Comical as it may sound, romance actually grows when a couple are in the supermarket and the wife says, “Are we out of bleach?” and the husband says, “I don’t know. Let me go get some just in case,” instead of shrugging apathetically. It grows when you know your spouse is having a bad day at work and you take sixty seconds out of your own workday to leave words of encouragement on his voice mail.

It grows when your wife tells you one morning, “I had the worst nightmare last night,” and you say, “I’m in a big hurry, but tell me about it now so we can talk about it tonight,” instead of “I don’t have time.” In all of these instances husband and wife are making a choice to turn toward each other rather than away In marriage people periodically make what I call “bids” for their partner’s attention, affection, humor, or support. People either turn toward one another after these bids or they turn away. Turning toward is the basis of emotional connection, romance, passion, and a good sex life.

Gottman, 1999

Understanding the Principle

Turning toward each other, in essence, means engaging positively with your partner’s bids for emotional connection. A ‘bid’ can be any attempt from one partner to another for attention, affirmation, affection, or any other form of positive connection. These bids can be as simple as a smile or as complex as a request for a conversation about feelings.

Gottman refers to times when couples turn toward each other as investing in the couple’s emotional bank account. Partners who characteristically turn toward each other rather than away are putting money in the bank. They are building up emotional savings that can serve as a cushion when times get rough, when they’re faced with a major life stress or conflict. Because they have stored up all of this goodwill, they are better able to make allowances for each other when a conflict arises. They can maintain a positive sense of each other and their marriage even during hard times.

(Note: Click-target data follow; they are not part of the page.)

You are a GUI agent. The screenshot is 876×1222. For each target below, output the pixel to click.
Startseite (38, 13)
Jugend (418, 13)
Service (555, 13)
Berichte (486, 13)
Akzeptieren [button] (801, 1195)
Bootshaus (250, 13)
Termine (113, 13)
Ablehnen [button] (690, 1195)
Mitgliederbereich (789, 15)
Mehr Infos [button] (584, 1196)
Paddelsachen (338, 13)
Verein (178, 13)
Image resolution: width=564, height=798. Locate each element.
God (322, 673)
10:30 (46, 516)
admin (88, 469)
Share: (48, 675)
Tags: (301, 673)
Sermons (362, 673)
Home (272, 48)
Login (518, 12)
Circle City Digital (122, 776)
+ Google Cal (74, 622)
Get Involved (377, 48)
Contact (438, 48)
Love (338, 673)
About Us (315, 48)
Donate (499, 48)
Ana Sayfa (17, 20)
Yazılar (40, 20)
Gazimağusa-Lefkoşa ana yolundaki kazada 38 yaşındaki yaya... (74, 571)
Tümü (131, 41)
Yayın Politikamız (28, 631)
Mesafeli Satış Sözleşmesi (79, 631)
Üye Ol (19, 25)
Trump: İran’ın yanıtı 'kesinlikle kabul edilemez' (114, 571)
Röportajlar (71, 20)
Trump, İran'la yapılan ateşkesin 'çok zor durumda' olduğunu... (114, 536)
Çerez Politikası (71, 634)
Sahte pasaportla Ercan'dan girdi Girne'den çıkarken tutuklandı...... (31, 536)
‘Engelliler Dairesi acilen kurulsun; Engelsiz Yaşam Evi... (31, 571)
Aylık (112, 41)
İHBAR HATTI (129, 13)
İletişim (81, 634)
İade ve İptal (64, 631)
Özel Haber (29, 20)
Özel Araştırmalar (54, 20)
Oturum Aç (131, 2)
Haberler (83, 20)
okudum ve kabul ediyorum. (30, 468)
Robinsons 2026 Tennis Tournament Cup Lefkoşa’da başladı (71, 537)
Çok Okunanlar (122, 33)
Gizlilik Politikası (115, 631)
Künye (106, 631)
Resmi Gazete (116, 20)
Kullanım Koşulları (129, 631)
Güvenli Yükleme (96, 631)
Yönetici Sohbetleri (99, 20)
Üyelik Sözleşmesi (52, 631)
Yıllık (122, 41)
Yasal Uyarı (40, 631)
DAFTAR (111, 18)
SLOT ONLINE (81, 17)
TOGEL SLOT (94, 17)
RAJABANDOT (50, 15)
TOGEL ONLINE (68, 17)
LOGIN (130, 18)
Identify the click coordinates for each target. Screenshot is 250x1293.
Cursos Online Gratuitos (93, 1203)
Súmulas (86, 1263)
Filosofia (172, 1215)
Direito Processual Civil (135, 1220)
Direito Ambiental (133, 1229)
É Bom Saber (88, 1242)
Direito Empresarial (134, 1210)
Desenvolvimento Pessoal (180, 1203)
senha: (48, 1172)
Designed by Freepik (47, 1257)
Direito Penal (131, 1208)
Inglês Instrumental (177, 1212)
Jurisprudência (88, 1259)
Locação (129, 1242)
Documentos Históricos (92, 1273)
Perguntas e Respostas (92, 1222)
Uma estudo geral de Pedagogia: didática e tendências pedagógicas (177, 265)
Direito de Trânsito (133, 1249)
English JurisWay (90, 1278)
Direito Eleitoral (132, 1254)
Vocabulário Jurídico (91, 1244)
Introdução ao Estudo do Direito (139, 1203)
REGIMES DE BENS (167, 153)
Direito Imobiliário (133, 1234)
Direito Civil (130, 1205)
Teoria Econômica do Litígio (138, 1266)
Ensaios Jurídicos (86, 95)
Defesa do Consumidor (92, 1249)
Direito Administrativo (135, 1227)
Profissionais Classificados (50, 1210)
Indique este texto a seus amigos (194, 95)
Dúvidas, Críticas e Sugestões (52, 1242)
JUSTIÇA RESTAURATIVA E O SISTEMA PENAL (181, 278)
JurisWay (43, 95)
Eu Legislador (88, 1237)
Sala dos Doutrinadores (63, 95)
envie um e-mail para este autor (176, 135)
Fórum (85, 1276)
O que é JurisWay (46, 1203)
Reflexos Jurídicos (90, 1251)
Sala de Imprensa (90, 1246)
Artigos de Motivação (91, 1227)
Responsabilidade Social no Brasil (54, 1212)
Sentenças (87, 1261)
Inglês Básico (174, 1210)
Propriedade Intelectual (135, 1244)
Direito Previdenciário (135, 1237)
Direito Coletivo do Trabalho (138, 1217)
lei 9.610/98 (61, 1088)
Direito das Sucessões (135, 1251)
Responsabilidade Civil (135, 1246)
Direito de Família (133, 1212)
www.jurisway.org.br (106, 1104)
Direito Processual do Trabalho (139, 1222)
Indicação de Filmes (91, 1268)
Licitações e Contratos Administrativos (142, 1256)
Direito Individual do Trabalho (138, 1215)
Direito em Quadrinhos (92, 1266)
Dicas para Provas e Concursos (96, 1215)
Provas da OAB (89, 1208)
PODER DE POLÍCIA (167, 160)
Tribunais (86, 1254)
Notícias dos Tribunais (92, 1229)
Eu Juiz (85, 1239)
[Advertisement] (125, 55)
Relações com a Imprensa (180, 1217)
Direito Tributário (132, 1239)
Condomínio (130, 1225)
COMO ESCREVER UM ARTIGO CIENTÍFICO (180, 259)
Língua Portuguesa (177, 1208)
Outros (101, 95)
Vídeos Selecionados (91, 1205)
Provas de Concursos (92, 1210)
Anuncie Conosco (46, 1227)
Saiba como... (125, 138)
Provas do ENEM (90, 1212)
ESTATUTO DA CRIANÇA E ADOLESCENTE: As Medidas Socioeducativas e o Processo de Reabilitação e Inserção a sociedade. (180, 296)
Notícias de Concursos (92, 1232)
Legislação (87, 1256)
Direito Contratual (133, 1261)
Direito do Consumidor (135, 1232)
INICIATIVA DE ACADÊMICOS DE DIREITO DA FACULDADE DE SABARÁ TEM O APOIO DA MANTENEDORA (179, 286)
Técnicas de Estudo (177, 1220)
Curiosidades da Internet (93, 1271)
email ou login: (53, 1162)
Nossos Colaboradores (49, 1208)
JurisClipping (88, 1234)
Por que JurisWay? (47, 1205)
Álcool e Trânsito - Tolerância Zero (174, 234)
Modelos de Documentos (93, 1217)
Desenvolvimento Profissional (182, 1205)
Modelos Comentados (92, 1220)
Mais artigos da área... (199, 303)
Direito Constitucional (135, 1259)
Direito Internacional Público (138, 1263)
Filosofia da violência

The biggest payoff from this emotional bank account isn’t the cushion it offers when the couple are stressed. As I said, turning toward your spouse in the little ways is also the key to long-lasting romance. Many people think that the secret to reconnecting with their partner is a candlelit dinner or a by-the-sea vacation. But the real secret is to turn toward each other in little ways every day. A romantic night out really turns up the heat only when a couple has kept the pilot light burning by staying in touch in the little ways. It’s easy to imagine Justine and Michael, the couple who recalled their wedding and courtship with such delight, at a candlelit restaurant. But sit Peter and Cynthia, the couple who couldn’t agree on car washing or much of anything else, in the same chairs, and the evening would most likely be a fiasco, filled with accusations, recriminations, or awkward silences.

Gottman, 1999

The Research Behind Turning Toward

Gottman’s research, spanning decades, included the observation of thousands of couples and identified the habit of turning toward as a key element distinguishing happy, long-lasting relationships from those that flounder. Couples who regularly turn toward each other maintain a higher level of connection and are better prepared to handle conflicts constructively.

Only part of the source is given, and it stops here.